Vice’s Motherboard publication this week reported that data on people’s movements collected by seemingly innocuous apps passed through multiple hands before being bought by U.S. defense contractors and military agencies. It’s not clear what the military is doing with the information.

This isn’t an isolated case of government authorities buying commercially available databases containing the movements of millions of people. U.S. law enforcement agencies and the Internal Revenue Service have done this, too. After about a year, the I.R.S. determined that the data didn’t help find any targets of tax investigations, The Wall Street Journal reported recently.

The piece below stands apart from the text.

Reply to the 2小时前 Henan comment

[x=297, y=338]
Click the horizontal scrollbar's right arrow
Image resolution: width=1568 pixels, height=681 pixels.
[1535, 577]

This activity might be a legal end-around Americans’ constitutional protections, but that doesn’t make it right. It shows what happens when America’s vast and largely unregulated data-harvesting industries enable government surveillance with little oversight from courts or other outsiders.

One root of the problem is the insatiable land grab by nearly every company imaginable — whether it’s Facebook or weather, parking and dating apps — to siphon every digital morsel of information about us, mostly because they can.

Both The New York Times’s investigations and Opinion teams have written about the prevalence of commercially available data on where we roam in the world with our phones, collected mostly without our true knowledge or consent. The digital economy is a game of data intrusion one-upmanship, and we have little control over where our information winds up and how it’s used.

It pains me that there are few national laws restricting the collection or use of location data. Senator Ron Wyden, a Democrat from Oregon who has for years sought restrictions on data surveillance, said he was working to introduce legislation that would bar U.S. law enforcement agencies from buying data that would typically require a warrant or court order.

“The government is flagrantly ignoring our constitutional rights to track Americans’ movements and buy our personal information, as investigations by my office, Vice and The Wall Street Journal have revealed,” Wyden said in a statement. He said his planned bill would “close that loophole.”

It wouldn’t stop companies from collecting this data, but at least the data couldn’t be bought and used by government authorities without someone looking over their shoulder.

Look, some might be inclined to believe that this data doesn’t matter, or that it’s our responsibility to read apps’ privacy policies. Fine. We can be more informed and more responsible digital citizens.

But one of the lies about digital life is that we have personal control over any of this. We don’t. Even the company that made a Muslim prayer app told Motherboard that it didn’t know users’ data was being passed along to U.S. defense contractors and the military. People may believe they have nothing to hide, but I worry that being tracked all the time by companies or our government erodes our freedoms.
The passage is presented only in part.